Another area in which I've started to shun artifice and embrace sincerity is in junk food.  I eat very healthy normally.  I like balance, fruits, veggies, beans, grains, not too much animal stuff.  But I also enjoy binging on chocolate or other sugary shit from time to time.  I guess I inherited this from my mother, a wispy woman who eats like a bird, except when she's downing a whole bag of bite-size Halloween Mars bars, then feeling Catholic guilt and self-loathing about it for days.

Now that Sam is closely watching whatever I do and imitating it, I have become more careful about not eating lots of Oreo cookies (at least not in his sight) or other junk food.  I actually don't mind if he eats a cookie now and again, especially if he's eating well otherwise.  But I have begun to notice that Sam is picking up some bad food habits.  He mainly likes bread and rice, though he is a good bean and lentil and egg eater, too.  Actually, he's good with fruit and has even been known to down broccoli chunks like an Apatosaurus.  What I worry about is that he eats mainly Western-style food.  My full-time job consists mainly in promoting Andean roots and tubers so that people recuperate the custom of eating them and planting them.  I like these foods, but my hectic traveling lifestyle has not allowed me to be judicious in their purchase and preparation this year.  As a result, Sam is eating the same non-Andean foods that peasant kids all over Boyaca are adopting in place of rubas, cubios, arracacha, and ibias.  So I feel bad about that.  I hope that once we're all under one roof again, we can get Sam back on track with his Andean food.

What most concerns me about Sam's eating habits though is his newfound affinity for shitty cereal.  I blame this entirely on his teenage sister and cousin, who are addicted to generic choco-krispie-type things and fake Froot Loops (I am proud of them though in that they've shunned brand names with no qualms).  Sam used to be content to eat unseasoned corn flakes (which I actually like the flavor of, since I long ago lowered my need for constant sugar stimulation), but now he always goes to the cupboard to grab these other junk food cereals, and not everyone in the house is as strict as I am about saying no.  Again, I'd have no problem if Sam ate a handful of Cookie Crisps or some such shit now and then--I'm a big fan myself.  But I don't want him to think that eating synthetic, sugar-laden junk counts as a real meal. 

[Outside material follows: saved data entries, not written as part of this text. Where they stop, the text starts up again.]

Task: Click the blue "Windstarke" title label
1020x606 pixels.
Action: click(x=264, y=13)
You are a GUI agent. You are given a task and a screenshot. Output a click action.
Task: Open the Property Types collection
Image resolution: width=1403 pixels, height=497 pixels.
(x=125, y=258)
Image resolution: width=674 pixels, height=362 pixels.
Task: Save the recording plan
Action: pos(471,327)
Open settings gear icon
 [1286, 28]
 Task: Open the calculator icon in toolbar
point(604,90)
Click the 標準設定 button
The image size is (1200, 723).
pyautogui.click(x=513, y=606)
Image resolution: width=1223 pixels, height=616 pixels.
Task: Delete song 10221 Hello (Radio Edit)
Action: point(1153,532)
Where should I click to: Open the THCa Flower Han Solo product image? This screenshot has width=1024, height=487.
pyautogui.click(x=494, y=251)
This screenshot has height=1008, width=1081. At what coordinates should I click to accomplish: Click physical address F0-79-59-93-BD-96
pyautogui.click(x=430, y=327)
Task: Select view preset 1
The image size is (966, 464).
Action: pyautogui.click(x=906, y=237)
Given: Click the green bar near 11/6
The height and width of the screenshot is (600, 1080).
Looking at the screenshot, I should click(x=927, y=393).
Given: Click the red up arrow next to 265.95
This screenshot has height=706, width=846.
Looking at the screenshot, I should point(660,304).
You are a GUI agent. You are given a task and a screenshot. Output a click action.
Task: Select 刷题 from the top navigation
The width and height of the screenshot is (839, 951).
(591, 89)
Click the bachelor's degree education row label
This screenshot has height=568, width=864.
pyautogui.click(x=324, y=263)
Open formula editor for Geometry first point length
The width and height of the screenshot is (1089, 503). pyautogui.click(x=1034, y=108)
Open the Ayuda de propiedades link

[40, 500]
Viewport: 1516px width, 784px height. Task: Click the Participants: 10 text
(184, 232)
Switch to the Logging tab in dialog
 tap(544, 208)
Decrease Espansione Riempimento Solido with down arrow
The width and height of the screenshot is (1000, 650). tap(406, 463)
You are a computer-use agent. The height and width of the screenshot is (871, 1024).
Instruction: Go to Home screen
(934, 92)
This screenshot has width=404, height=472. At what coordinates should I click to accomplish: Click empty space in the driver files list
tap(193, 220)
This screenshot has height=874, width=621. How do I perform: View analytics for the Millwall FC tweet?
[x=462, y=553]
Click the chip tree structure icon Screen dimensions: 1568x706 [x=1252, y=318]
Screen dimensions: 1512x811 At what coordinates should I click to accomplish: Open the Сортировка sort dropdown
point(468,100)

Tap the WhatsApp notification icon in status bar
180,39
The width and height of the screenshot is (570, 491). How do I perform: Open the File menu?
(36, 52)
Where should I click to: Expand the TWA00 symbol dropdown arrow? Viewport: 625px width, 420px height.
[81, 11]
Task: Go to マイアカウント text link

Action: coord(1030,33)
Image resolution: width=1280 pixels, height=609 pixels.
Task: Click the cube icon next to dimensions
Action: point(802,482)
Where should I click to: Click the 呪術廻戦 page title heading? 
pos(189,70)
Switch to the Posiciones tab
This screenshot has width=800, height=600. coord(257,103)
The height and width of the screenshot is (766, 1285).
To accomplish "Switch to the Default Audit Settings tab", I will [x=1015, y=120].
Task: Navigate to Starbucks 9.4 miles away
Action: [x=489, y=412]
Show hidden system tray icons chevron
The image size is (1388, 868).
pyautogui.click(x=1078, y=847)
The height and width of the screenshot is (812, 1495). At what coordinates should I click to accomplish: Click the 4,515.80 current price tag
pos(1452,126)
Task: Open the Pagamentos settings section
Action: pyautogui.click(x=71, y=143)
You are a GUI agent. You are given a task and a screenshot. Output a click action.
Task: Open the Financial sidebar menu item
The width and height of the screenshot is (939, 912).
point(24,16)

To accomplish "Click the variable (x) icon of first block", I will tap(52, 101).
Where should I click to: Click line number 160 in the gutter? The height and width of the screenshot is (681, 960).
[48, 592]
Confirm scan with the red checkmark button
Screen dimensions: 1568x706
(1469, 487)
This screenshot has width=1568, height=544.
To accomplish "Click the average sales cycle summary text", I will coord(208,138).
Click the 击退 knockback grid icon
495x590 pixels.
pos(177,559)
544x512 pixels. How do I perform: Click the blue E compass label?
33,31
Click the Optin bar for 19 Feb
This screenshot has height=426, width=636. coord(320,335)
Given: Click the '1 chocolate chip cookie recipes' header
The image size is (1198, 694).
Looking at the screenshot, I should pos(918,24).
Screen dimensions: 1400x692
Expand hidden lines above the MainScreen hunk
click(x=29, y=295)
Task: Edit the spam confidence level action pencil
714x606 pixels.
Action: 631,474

This brings me to the question of sincerity in processed food.  I have no problem that Nabisco makes cookies that aren't good for you, or that El Corral hamburgers in Colombia are selling fatty food, because it is clear to anyone with half a brain that this is a once-in-a-while treat, and not the basis of a healthy diet.  As such, it's easy to tell your kids that they can eat this stuff sometimes, but not all the time.  What I have a problem with is a cereal company that tells you it is normal to eat the equivalent of a frosted sugar cake every morning.  When I was a kid, cereal ads always had a sort of disclaimer that said their brand could be a part of a balanced breakfast (thus implying that it in itself and alone would not be a balanced breakfast).  They would show a plate of eggs, bacon, orange juice, toast, pancakes, and then a bowl of Cap'n Crunch on the side.  Shit, you could claim that a can of diesel fuel is a part of a balanced breakfast if you drank it with milk, OJ, and hand-made biscuits and gravy.  Everyone knows though that cereals are not a part of a balanced breakfast for most kids, but rather the entire breakfast.  With or without a disclaimer, junk breakfast cereals make an effort to place a toxic product on your kid's plate, and to rob you of the common sense to insist otherwise.  Likewise McDonald's, with its incessant pandering to kids, aims to create addiction to their slop.  It is not honest to push a once-in-a-while treat as something you should consume every day.

So in the end, I have a big problem with companies that sell shit food but are not honest about its being shit.  I can accept and respect a good cookie company.  I can't respect someone who's trying to get my kid hooked on those cookies or anything else.